Dataset excerpts
===

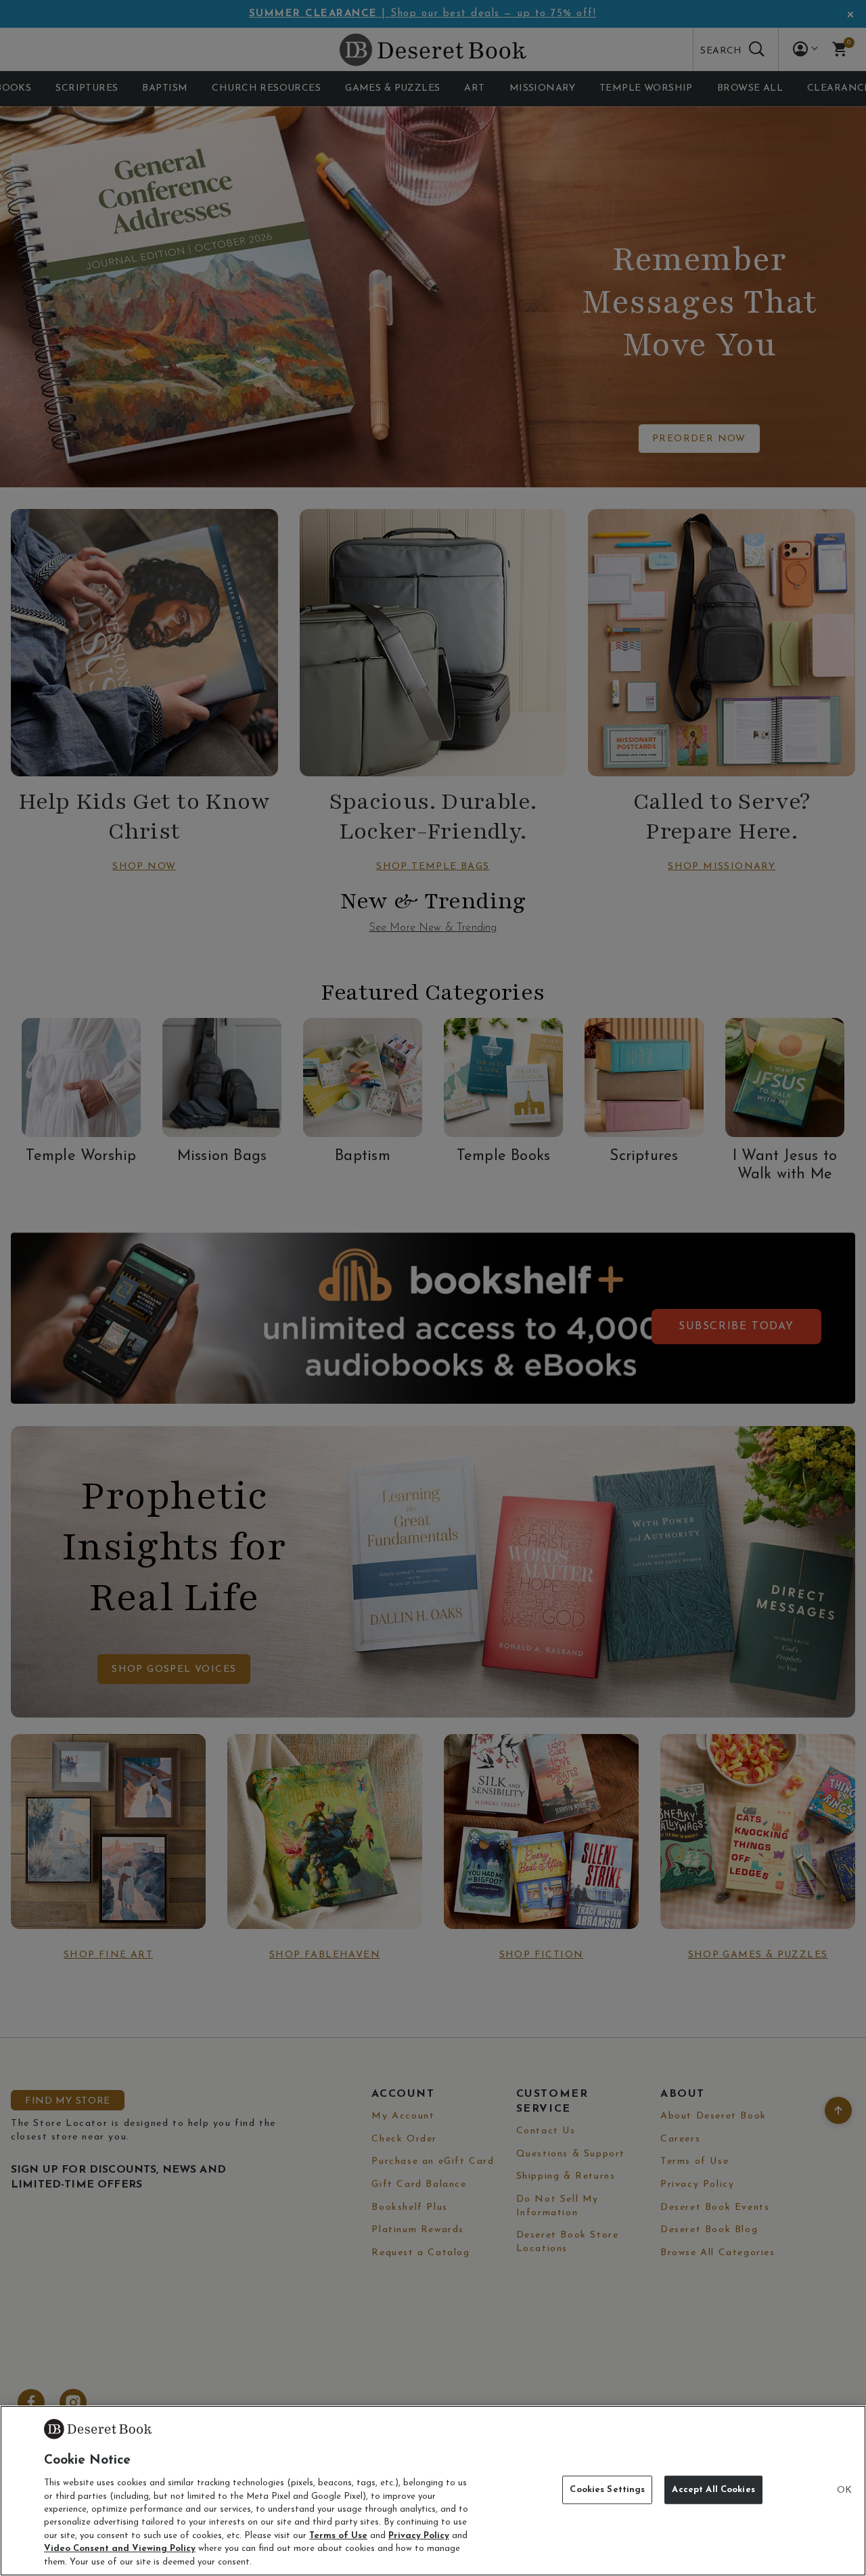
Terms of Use (338, 2535)
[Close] (844, 2491)
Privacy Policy (418, 2535)
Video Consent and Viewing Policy (120, 2549)
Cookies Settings (607, 2489)
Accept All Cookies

===

Keep each line of the records exactly as it is while transcribing them, but leave the images behind.

FINISHED TASK
Terms of Use (338, 2535)
[Close] (844, 2491)
Privacy Policy (418, 2535)
Video Consent and Viewing Policy (120, 2549)
Cookies Settings (607, 2489)
Accept All Cookies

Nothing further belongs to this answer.